The Metris Companies announced an agreement with MBIA to ensure the credit card issuer has access to the ABS market over the next two years. The financial guarantor pledged $1.7 billion over the next two years to back any refinancing of maturing ABS commitments. This comes in the wake of Metris' defeasement of ABS as they come due (see ASR 3/8/04).
Law firms McKee Nelson and Ashurst Morris Crisp have announced an alliance between their structured finance groups in an effort to offer the combined services to a global audience. As part of the non-exclusive agreement, the two firms will refer clients to each other, based on geographic area of expertise, while still operating independently of each other. McKee Nelson's strength is in U.S. markets, while Ashurst is a leading European law firm.

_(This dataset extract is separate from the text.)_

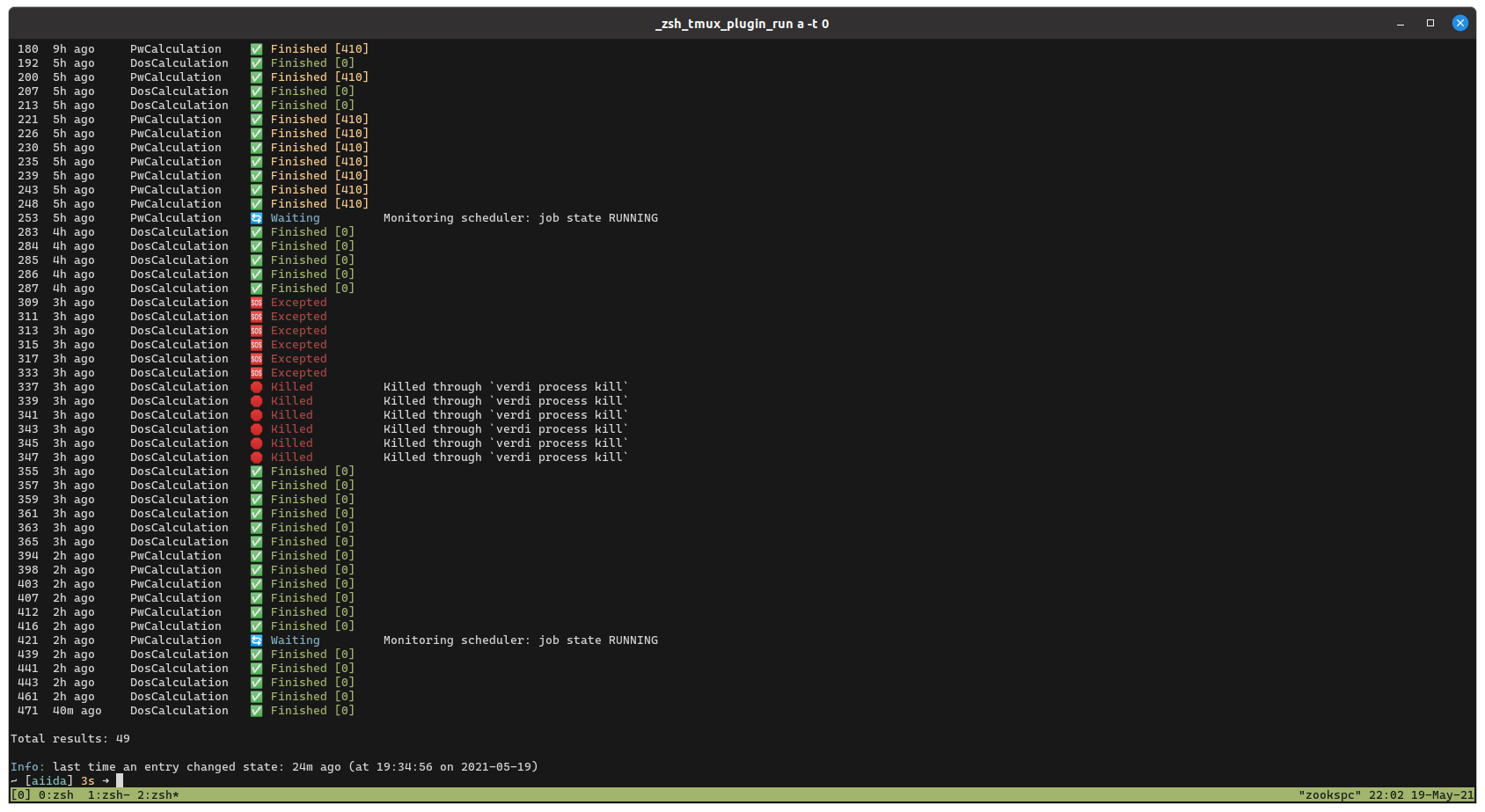1485x812 pixels.
Task: Click the green Finished checkmark on row 471
Action: point(256,710)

UBS is looking to fill two positions in the research strategy group in its New York office. One position would focus on agency and non-agency mortgage credit, and the other would focus on consumer asset classes, such as auto loans and credit cards. Candidates must have three to five years of research experience, preferably at a Wall Street firm, as well as strong written communication and quantitative analysis skills. Both analysts would report to Tom Zimmerman, head of asset-backed research.
Primary March CMO production should reach roughly north of $21 billion, which is about $1 billion over February issuance numbers. With current market volatility and rate levels, JPMorgan Securities said this was a mild surprise, as many expected March issuance levels to trend downward. Most of the production seems to be primarily driven by deals off Gold 5s, said analysts.
Analysis of February conduit remittance reports suggests that deterioration in CMBS credit appears to have moderated over the past month, said Merrill Lynch. This does not really say that credit has improved, but the pace of deterioration seems to have slowed with the Merrill Lynch Credit Impaired Rate (CIR) increasing only 5.5 basis points. This is the lowest it has been since last July. Although this is good news, analysts are hesitant - after just one month - to celebrate. Analysts also note that, historically, February is a seasonal low point for the CIR. On the other hand, March 2002 and 2003 showed significant jumps.